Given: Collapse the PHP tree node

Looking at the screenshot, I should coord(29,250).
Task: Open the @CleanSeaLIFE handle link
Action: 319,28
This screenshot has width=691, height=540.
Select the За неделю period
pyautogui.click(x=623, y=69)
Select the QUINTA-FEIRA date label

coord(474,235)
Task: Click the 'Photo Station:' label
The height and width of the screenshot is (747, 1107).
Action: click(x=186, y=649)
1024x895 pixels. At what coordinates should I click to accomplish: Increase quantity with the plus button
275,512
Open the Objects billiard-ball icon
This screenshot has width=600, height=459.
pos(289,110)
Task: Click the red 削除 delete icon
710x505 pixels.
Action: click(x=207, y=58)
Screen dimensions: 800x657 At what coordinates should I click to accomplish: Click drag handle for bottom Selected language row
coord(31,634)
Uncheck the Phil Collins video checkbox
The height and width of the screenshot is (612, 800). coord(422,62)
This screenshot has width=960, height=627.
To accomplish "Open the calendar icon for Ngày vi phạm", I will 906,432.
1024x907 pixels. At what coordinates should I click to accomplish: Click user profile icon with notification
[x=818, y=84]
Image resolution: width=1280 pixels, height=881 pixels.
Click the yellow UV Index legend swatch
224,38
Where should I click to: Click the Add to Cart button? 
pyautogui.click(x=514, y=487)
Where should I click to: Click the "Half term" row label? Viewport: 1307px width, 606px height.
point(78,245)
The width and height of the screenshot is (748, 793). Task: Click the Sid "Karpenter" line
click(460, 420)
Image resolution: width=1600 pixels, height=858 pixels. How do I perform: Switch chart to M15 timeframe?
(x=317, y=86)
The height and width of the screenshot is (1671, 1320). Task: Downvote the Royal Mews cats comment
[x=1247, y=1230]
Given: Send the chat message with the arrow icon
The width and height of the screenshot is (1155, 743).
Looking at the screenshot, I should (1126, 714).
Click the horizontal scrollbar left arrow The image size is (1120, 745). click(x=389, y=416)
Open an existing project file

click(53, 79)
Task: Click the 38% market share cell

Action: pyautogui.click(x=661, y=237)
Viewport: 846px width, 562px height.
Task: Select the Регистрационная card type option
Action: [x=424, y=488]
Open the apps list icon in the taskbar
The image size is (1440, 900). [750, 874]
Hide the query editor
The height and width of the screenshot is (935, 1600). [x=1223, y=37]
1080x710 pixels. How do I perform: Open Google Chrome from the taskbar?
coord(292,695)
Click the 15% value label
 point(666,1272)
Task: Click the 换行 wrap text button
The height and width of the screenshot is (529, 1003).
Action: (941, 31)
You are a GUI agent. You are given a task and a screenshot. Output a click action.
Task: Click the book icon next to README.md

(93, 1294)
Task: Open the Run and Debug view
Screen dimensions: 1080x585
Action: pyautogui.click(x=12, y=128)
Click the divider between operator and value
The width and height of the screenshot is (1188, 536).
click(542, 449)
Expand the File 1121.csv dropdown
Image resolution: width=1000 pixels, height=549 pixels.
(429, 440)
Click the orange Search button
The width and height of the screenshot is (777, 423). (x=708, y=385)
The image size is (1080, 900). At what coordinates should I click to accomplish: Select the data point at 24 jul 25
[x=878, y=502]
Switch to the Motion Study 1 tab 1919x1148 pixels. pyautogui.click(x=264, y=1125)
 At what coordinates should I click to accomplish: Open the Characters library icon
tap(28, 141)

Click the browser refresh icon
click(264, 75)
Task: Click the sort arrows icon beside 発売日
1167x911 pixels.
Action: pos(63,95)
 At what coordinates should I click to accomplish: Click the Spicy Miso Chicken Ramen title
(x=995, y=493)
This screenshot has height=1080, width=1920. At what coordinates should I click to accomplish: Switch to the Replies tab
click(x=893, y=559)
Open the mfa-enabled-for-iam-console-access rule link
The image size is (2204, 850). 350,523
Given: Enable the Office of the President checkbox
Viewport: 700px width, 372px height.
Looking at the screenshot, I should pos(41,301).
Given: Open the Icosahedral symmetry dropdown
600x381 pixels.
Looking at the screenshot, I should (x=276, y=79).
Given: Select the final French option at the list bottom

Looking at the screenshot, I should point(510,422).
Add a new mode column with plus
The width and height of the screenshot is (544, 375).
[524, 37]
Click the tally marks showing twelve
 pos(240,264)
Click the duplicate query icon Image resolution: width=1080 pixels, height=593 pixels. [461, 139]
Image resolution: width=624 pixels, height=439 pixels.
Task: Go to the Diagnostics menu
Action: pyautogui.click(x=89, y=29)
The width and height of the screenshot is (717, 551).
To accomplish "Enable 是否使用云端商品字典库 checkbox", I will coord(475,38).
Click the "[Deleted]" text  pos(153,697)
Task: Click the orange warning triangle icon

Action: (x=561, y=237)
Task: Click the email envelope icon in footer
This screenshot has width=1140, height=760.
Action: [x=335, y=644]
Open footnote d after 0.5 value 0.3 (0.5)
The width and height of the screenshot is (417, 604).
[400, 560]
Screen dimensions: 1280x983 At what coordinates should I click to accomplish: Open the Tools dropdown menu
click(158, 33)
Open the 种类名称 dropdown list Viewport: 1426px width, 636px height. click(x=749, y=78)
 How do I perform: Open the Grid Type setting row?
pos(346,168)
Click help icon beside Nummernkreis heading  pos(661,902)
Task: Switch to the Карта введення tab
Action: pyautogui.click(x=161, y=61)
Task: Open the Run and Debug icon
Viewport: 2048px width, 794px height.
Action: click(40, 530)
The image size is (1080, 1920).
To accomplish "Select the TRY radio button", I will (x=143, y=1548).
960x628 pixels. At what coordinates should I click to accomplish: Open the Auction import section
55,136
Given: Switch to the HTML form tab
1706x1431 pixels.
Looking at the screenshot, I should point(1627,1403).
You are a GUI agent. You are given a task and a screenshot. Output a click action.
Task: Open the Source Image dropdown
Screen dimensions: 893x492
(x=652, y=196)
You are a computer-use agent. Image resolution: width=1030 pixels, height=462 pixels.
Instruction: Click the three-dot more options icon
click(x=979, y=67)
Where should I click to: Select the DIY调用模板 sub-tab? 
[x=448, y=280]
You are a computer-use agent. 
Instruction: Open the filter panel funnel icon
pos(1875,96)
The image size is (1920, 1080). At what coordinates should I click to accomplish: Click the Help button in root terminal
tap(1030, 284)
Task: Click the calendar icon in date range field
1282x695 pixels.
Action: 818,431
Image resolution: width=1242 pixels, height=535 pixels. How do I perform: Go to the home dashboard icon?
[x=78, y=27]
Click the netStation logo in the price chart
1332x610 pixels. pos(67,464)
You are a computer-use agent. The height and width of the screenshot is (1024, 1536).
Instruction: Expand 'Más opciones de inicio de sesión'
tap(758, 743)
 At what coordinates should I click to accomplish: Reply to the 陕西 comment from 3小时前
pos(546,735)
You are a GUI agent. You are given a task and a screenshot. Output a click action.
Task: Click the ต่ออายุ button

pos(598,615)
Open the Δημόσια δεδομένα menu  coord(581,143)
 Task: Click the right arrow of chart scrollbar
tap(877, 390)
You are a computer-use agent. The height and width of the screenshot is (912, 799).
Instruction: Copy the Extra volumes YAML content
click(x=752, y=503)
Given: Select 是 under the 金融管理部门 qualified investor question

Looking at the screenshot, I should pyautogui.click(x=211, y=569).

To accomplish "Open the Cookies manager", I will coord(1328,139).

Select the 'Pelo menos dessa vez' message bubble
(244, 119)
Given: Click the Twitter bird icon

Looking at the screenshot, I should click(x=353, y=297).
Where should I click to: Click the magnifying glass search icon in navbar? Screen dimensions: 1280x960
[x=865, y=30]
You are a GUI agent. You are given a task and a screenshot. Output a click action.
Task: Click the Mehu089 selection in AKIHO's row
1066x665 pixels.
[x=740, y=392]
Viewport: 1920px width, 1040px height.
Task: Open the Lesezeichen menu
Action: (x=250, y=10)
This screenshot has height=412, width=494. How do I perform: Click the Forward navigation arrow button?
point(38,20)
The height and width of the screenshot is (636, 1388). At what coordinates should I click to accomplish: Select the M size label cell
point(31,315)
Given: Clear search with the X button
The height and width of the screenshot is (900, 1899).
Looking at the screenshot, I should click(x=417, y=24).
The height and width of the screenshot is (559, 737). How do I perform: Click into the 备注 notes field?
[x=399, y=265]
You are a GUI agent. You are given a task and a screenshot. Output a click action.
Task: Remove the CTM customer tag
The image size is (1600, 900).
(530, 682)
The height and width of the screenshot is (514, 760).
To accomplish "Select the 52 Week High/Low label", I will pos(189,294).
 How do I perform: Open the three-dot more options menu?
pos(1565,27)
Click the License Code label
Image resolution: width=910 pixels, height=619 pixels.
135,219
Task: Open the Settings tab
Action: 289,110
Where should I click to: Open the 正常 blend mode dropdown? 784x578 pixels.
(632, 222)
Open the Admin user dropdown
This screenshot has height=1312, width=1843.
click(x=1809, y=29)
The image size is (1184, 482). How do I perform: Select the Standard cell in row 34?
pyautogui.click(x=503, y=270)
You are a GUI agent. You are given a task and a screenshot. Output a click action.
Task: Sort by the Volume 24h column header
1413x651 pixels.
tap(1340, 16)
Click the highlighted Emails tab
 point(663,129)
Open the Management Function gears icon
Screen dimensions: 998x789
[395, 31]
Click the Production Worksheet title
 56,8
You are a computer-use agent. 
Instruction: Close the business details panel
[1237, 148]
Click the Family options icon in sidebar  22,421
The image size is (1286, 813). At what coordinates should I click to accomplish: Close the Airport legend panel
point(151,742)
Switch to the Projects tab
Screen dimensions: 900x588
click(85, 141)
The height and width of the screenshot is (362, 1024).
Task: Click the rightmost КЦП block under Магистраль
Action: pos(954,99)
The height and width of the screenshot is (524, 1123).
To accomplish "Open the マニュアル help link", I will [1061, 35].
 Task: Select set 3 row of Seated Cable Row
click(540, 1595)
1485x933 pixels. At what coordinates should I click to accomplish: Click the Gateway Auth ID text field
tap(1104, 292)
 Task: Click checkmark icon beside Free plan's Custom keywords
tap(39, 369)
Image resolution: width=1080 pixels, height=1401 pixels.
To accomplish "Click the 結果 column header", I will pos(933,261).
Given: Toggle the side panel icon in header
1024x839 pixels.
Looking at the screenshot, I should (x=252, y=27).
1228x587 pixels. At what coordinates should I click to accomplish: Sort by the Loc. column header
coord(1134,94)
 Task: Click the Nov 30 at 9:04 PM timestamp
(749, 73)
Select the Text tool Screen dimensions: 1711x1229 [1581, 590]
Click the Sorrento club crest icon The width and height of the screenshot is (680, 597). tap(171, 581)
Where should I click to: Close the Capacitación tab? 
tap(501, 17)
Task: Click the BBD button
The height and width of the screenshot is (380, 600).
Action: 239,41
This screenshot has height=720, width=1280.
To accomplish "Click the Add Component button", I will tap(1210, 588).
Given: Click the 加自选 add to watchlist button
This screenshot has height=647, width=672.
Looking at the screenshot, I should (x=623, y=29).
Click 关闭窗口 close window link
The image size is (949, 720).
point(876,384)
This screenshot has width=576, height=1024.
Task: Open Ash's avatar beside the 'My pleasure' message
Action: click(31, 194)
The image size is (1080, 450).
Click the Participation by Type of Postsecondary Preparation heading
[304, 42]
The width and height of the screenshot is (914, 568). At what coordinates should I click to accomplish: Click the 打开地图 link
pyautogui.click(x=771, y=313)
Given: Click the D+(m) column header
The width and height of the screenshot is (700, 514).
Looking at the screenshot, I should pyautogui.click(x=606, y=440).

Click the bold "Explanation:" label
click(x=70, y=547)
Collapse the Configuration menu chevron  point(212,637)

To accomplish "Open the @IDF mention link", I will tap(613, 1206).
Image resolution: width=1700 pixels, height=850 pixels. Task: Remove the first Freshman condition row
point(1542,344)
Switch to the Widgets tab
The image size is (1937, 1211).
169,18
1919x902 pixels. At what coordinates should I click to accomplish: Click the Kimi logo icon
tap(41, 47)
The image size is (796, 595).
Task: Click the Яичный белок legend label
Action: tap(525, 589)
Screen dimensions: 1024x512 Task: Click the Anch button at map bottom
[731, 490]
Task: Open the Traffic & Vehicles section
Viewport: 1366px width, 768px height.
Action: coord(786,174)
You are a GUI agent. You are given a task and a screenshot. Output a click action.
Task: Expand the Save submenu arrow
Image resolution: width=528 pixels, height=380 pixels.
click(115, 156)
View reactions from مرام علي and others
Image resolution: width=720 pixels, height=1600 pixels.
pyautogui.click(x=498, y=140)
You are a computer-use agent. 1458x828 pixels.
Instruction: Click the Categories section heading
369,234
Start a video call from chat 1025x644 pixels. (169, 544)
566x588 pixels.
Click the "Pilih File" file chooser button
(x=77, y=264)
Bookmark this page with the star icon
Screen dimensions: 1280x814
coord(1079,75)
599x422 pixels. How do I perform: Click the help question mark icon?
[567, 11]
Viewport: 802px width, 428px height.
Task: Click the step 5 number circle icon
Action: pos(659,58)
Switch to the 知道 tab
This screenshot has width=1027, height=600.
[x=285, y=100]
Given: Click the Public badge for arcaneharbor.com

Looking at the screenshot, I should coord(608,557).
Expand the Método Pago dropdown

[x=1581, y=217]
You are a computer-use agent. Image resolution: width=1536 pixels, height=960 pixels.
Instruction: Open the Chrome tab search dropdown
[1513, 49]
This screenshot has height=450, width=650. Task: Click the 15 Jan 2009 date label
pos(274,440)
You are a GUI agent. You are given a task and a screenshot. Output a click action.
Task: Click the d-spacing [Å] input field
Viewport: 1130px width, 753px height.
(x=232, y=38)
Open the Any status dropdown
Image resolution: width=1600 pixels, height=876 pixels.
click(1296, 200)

□ □ □

### What is needed
Please say how many lines in the records above contain the string "calendar", giving no other words.

### Output for this task
2